The big idea that might save the world from the next catastrophic pandemic isn’t totally buried in the Biden administration’s Covid-19 strategy, but it isn’t exactly above the fold, either. After a flick in the Executive Summary, you’ll have to scroll quite a ways down—to page 115 of the 200-page plan—to find it: “To improve the United States’ preparedness, the Administration will work to secure funding and Congressional support to establish an integrated, National Center for Epidemic Forecasting and Outbreak Analytics to modernize global early warning and trigger systems to prevent, detect, and respond to biological threats.”

That’s it—federal PreCrime for pandemics. Precognitive epidemiology. Make up whatever sci-fi words for it you want; the fact is, one thing the Covid-19 pandemic proved is that pandemics can happen, and certainly will again. Building a place to develop the sophisticated models and simulations that can give a hint of when and where an outbreak will hit, and give guidance on how to stop it … well, that sounds like a pretty good idea.

That notion has been kicking around in wonk circles since the years after the anthrax attacks of 2001, and it comes back up with every big disease outbreak. Two longtime advocates, epidemiologist Caitlin Rivers of the Johns Hopkins Center for Health Security and Dylan George, a vice president at the intelligence agency-affiliated venture capital firm In-Q-Tel, laid it out most recently and in more detail in an article in Foreign Affairs. Think of it, they say, like a National Weather Service, but for predicting and studying pandemics and disease outbreaks rather than hurricanes and tornadoes. It’d combine data gathering capabilities with a centralized approach to the kinds of epidemiological and statistical models that featured so heavily in the first months of the Covid-19 pandemic.

The US climate and weather infrastructure combines data from buoys on the ocean, readings from barometers and thermometers everywhere, and satellite images, using predictive engines to generate analyses and simulations on everything from how climate change is making hurricanes worse to where cargo ships should go to whether you should carry an umbrella. So, similarly, an outbreak analysis center might combine genomic surveillance and public health data with, say, notes on mosquito and bat populations, to point to where the next outbreaks might break out. “We have public health emergencies all the time, even more than people realize,” Rivers tells me. Before Covid-19, there was Zika, Ebola, H1N1, H5N1, SARS, anthrax—not to mention seasonal influenza, or longstanding global threats like tuberculosis. “These crises just feel like they’re continuous, and every time, there’s a need for this analytics capability. But it’s usually just modelers working in academia who volunteer,” she continues.

That’s no way to run a country in an emergency—especially when resources to deal with public health crises come from the federal government but the policies and on-the-ground deployments happen at the state and local levels. “When you are trying to incorporate people with a range of different skills or perspectives in the middle of a crisis, who may not have experience working at the speed of an outbreak or sitting with decisionmakers, it’s hard to cobble that together,” Rivers says.

To be clear, she’s been saying that.

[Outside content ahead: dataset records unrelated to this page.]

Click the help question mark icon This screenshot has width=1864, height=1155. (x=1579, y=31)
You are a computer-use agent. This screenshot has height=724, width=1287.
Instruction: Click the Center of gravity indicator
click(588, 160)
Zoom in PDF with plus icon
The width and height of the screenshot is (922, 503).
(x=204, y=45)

About a decade ago, she and George were on a task force set up at the Office of Science and Technology Policy to study pandemic predictive capabilities. It looked like one of the problems with the government’s handling of the H1N1 pandemic had been a push-pull in the advice that epidemiologists were giving to responders—dueling models. George says that, at the time, the Centers for Disease Control and Prevention, the heart of the US federal public health infrastructure, didn’t really have the capability to evaluate which models were the right ones at the right moment. And there wasn’t enough of a standing capability to build the best models from scratch. “When a hurricane comes barreling onto the East Coast, we don’t randomly ask modelers at academic institutions in the US, ‘Hey, could you drop what you’re doing and model where this hurricane is going to hit?’ There’s been this progressive investment in people, models, systems, and data to improve forecasting skill,” he says. “We are in the early stages of infectious disease and pandemic forecasting. I’m confident we can get much better at it if we do a similar investment.”